Les premières dix minutes des Enfants du palmarès, un documentaire sur l'enthousiasme des Québécois pour l'école privée, sont franchement insupportables, pour ne pas dire indécentes.

On y voit et on y entend des parents se plaindre du stress, de l'anxiété et de l'angoisse que leurs «pôvres» enfants, petits rois nantis et bien nourris, vivent lors des examens d'admission aux grandes écoles privées. C'est d'ailleurs après avoir vécu ce stress avec son fils Laurent que la réalisatrice Marie-Josée Cardinal, fille de l'ex-ministre de l'Éducation Jean-Guy Cardinal, a décidé d'explorer le sujet. N'empêche. Voir tous ces gens de la petite bourgeoisie décapante ou de la banlieue prospère prendre des airs de victimes, et traiter d'inhumain un système qui invite à l'effort et au dépassement, est affligeant.

 

Pourtant, Les enfants du palmarès, qui sera diffusé demain à 19h à Canal D, est un film important. Parce qu'il décrit magnifiquement bien l'état des choses dans le Québec d'aujourd'hui. Son constat est simple et brutal: les Québécois qui en ont les moyens, et même ceux qui ne les ont pas, ne jurent plus que par l'école privée, qui est devenue un symbole de statut social, un gage de réussite, sinon le fantasme collectif d'un avenir radieux assuré.
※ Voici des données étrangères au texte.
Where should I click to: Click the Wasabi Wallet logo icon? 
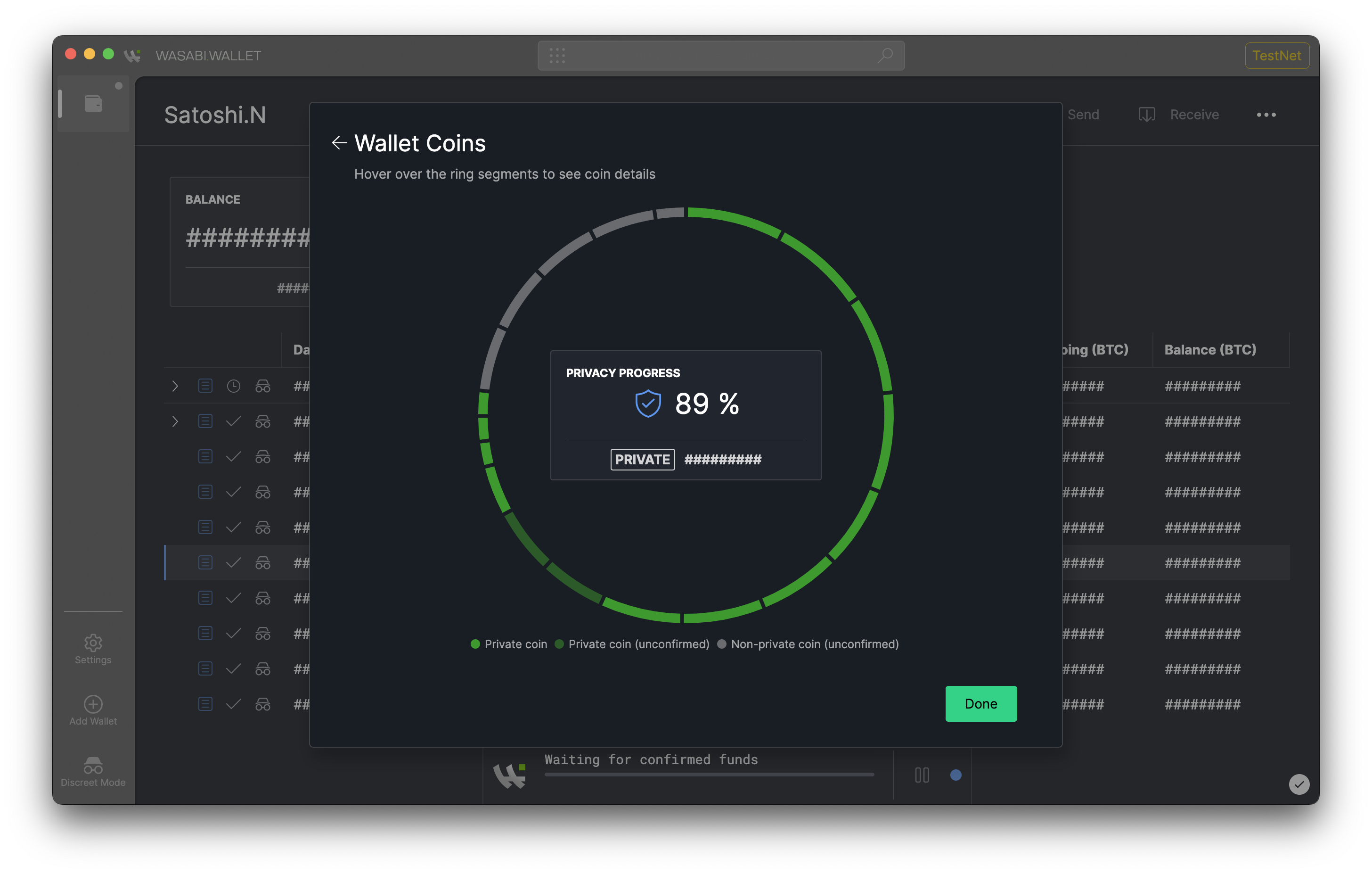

Inversement, plus l'école privée prend du galon, plus l'école publique est boudée, dépeuplée et perçue comme usine sale, pauvre et pestiférée qui fabrique des décrocheurs et des drogués à la chaîne. Or, le film de Cardinal a le mérite de poser une question toute simple: comment en sommes-nous arrivés à cette vision manichéenne qui ne tient pas toujours compte de la réalité? Oui, c'est vrai que l'école publique a de moins en moins de moyens alors que l'école privée, qui encaisse aussi bien les subventions du gouvernement (60%) que le fric des parents (40%), nage dans le luxe avec ses gymnases rutilants, ses locaux vastes et éclairés, ses ordinateurs tout neufs.

Il n'en demeure pas moins que ces différences matérielles ne font pas de meilleurs avocats, architectes ou médecins. Selon des statistiques obtenues par la réalisatrice, les étudiants qui réussissent le mieux à l'université proviennent à parts égales du privé et du public.

Alors, la question demeure: comment se fait-il que l'école publique ait si mauvaise réputation et que l'école privée soit si convoitée? La réalisatrice avance que le palmarès des écoles du magazine L'actualité est en partie responsable du déséquilibre. Peut-être, mais ce palmarès ne saurait à lui seul expliquer le phénomène de société. Il y a forcément autre chose. La prof d'une école alternative avance une hypothèse qui offre un début de réponse. Avec la société de consommation comme point d'ancrage, elle évoque «l'esprit de magasinage» qui a envahi toutes les sphères de la vie des Québécois. Surgit alors l'image de parents qui magasinent des écoles comme ils magasinent des marques. Comme ils ont peu d'enfants, ils veulent le meilleur pour eux. Et comme ils ont plus d'argent, ils magasinent les meilleures marques pour eux. Des marques comme Brébeuf ou Jean-Eudes sont ainsi perçues comme la Cadillac des écoles. Et tant mieux si l'admission y est difficile et sélective. Plus la marque est inaccessible, plus elle fait rêver ses clients.

Quant aux enfants dans cette histoire, passifs et ballottés par papa, mais surtout par maman qui pousse pour qu'ils réussissent à tout prix leur vie, ces enfants font figure d'écrans blancs sur lesquels leurs parents névrosés projettent leurs propres ambitions. D'ailleurs, si la plupart sont si stressés quand ils se tapent trois examens d'admission dans la même fin de semaine, ce n'est peut-être pas tant à cause des examens que des attentes stressantes de leurs parents. Le film se termine sur un ardent plaidoyer pour l'école publique, parfois carrément miraculeuse pour les enfants, allergiques à la performance à outrance du privé et qui ont la vie devant eux pour se rattraper. Ce plaidoyer est rafraîchissant à entendre. Il nous aide à relativiser les choses et surtout à nous libérer du navrant esprit de magasinage.